In this document, we illustrate R functions for Bayesian marginal additive models (BMAM).

Brief overview of Bayesian marginal additive models

Heagerty and Zeger (2000) presented the marginal models in which the marginal mean, rather than the conditional mean given random effects, is regressed on covariates. Marginal models are useful when we are interested in associations averaged across a population of clusters. If the covariate-outcome association is unknown, we could use additive models to measure the potentially non-linear relationships. McGee and Stringer (2022) proposed a marginal additive model (MAM) for modeling dependent data with non-linear population-averaged associations.

We propose a Bayesian marginal additive model (BMAM) extending the marginal additive model (MAM) into a Bayesian context.

Bayesian conditional models

We consider a Generalized Additive Mixed Model (GAMM), \[ g\left\{\mu^{\mathrm{C}}\left(\boldsymbol{x}_{i j}, \boldsymbol{z}_{i j} \mid \boldsymbol{u}_{i}\right)\right\}=\sum_{l=1}^{p} f_{l}^{\mathrm{C}}\left(x_{i j l}\right)+\boldsymbol{z}_{i j}^{\mathrm{T}} \boldsymbol{u}_{i} \] where \(i = 1,\cdots,N\) indexes clusters and \(j = 1, \cdots, n_i\) indexes units within clusters. Random effects \(\boldsymbol{u}_{i}\) follow a normal distribution with mean 0 and covariance matrix \(\boldsymbol{\Sigma}=\boldsymbol{\Lambda}\left(\boldsymbol{\sigma}\right) \boldsymbol{\Omega} \boldsymbol{\Lambda}\left(\boldsymbol{\sigma}\right)\), where \(\boldsymbol{\Lambda}\left(\boldsymbol{\sigma}\right)\) denotes the diagonal matrix with diagonal elements \(\boldsymbol{\sigma}\).

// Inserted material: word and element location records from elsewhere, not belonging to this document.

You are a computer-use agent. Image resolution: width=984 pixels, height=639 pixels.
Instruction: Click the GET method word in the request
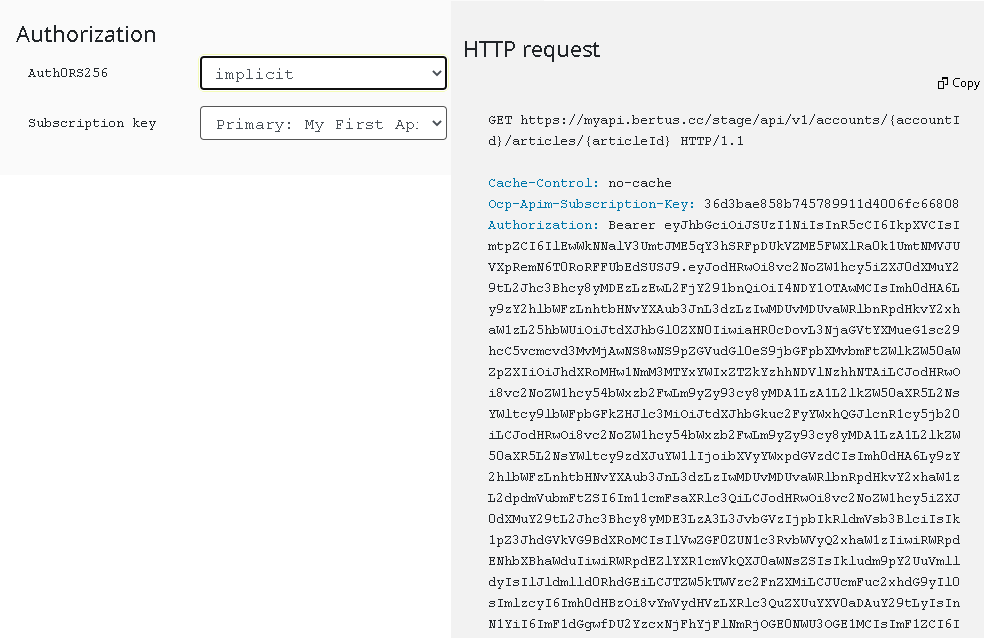click(x=500, y=120)
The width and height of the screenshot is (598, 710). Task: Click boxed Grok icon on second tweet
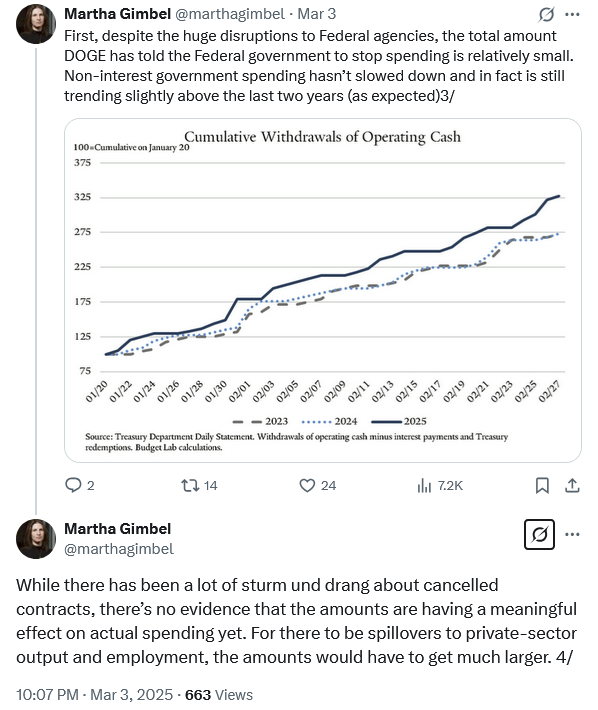click(x=539, y=534)
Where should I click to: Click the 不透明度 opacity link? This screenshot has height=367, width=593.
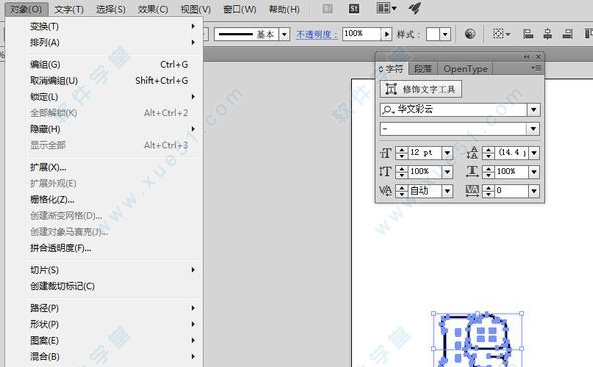tap(317, 34)
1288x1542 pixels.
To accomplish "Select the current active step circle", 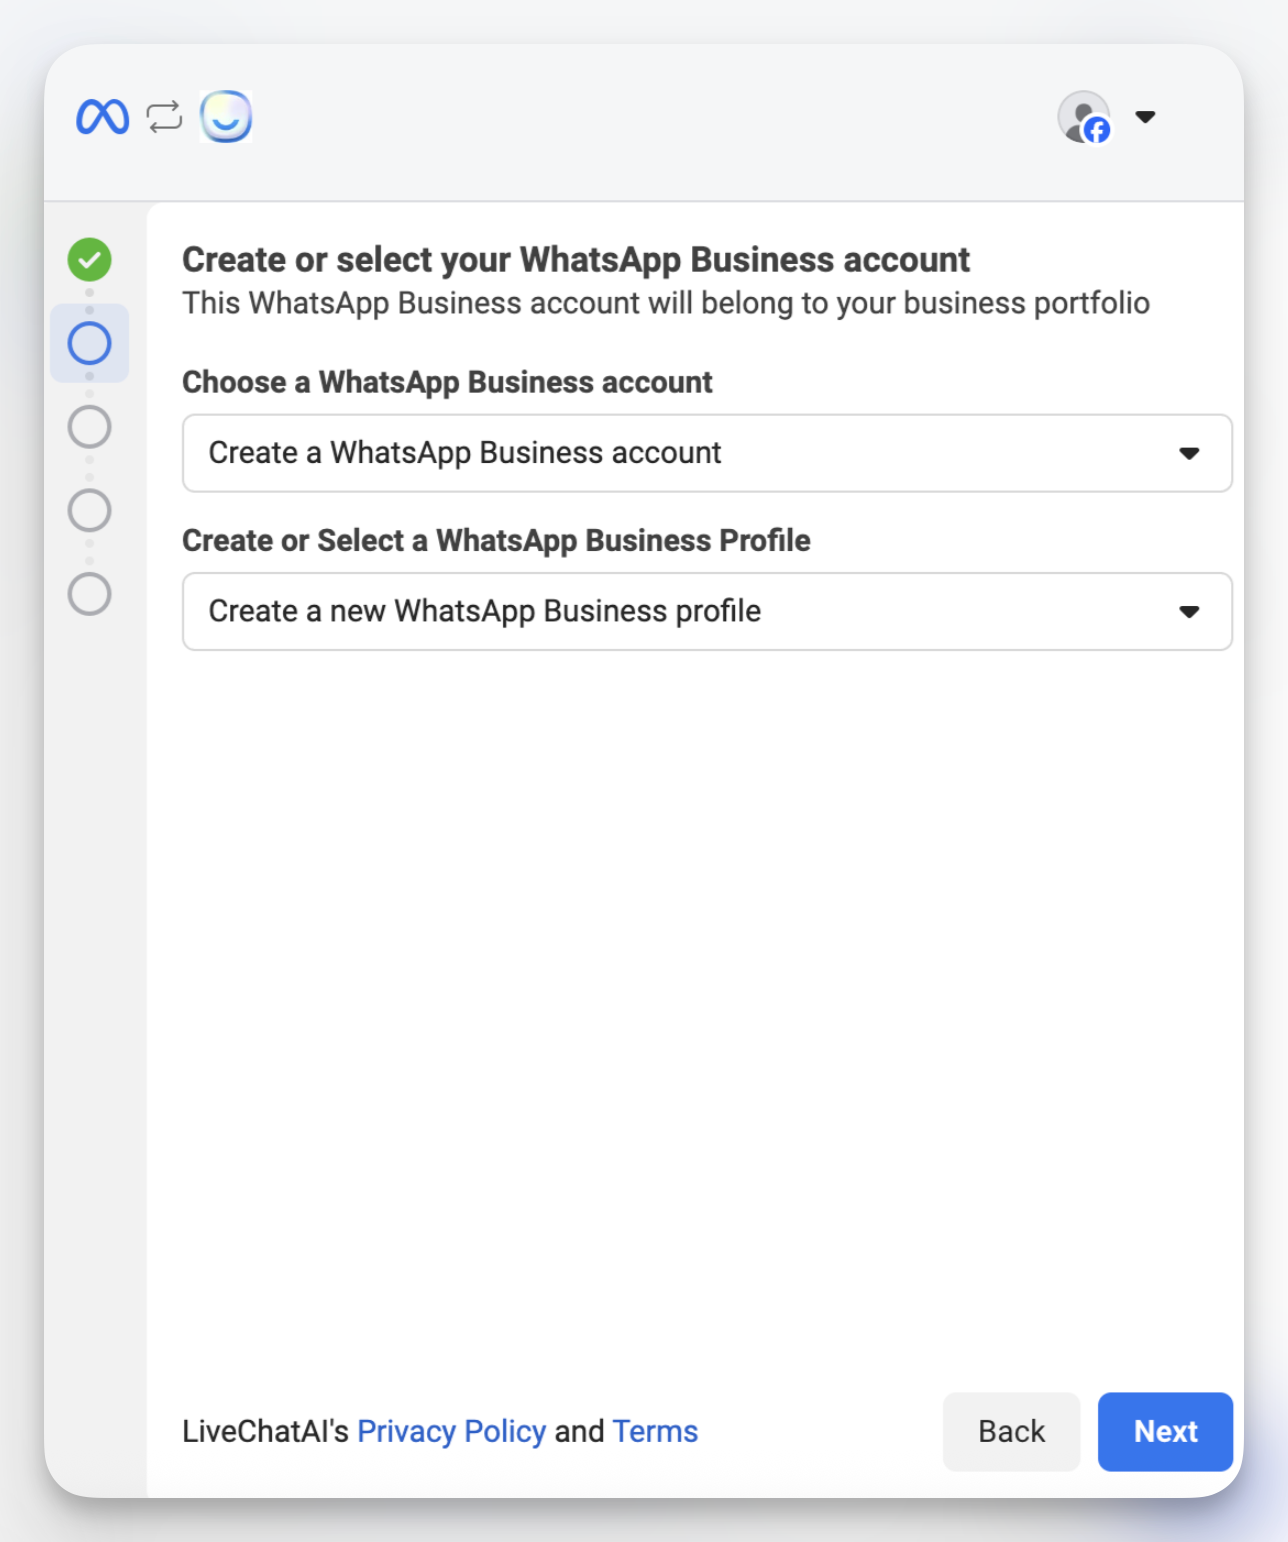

\(f_{l}^{\mathrm{C}}(x)=\sum_{q=1}^{d_{l}} b_{l q}^{\mathrm{C}}(x) \alpha_{l q}^{\mathrm{C}}\) are unknown smooth functions. Each \(\boldsymbol{\alpha}_{l}^{\mathrm{C}}\) is associated with a penalty \(\mathcal{P}_{\tau_{l}^{\mathrm{C}}}\left(\boldsymbol{\alpha}_{l}^{\mathrm{C}} ; \boldsymbol{S}_{l}\right) \propto \mathrm{exp} \left( - \tau_{l} \boldsymbol{\alpha}_{l}^{\mathrm{C}^\mathrm{T}} \boldsymbol{S}_{l} \boldsymbol{\alpha}_{l}^{\mathrm{C}} \right)\).

According to Wood (2006), \(\sum_{q=1}^{d_{l}} b_{l q}^{\mathrm{C}}(x) \alpha_{l q}^{\mathrm{C}}\) can be written as \(\sum_{q=1}^{d_{l}} b_{l q}^{*\mathrm{C}}(x) \alpha_{l q}^{*\mathrm{C}}\). Then the penalty can be termed as a prior distribution, \[ \alpha_{l k}^{*\mathrm{C}} \sim \mathrm{N}(0,\frac{1}{\tau_{l}}), k=3,\cdots,d_{l}, \] where \(\left[ b_{l 1}^{*\mathrm{C}}(x), b_{l 2}^{*\mathrm{C}}(x), \cdots, b_{l d_{l}}^{*\mathrm{C}}(x)\right] = \left[ b_{l 1}^{\mathrm{C}}(x), b_{l 2}^{\mathrm{C}}(x), \cdots, b_{l d_{l}}^{\mathrm{C}}(x)\right] \mathbf{D}_{l+}^{-1}\), \(\mathbf{D}_{l+} = \left[\begin{array}{cc} \mathbf{I}_{2} \ \ \mathbf{0} \\ \mathbf{D}_l \end{array}\right]\). and \(\mathbf{D}_l\) is a \((d_{l}-2)\times d_{l}\) matrix with \(\mathbf{D}_l^\mathrm{T} \mathbf{D}_l = S_l\)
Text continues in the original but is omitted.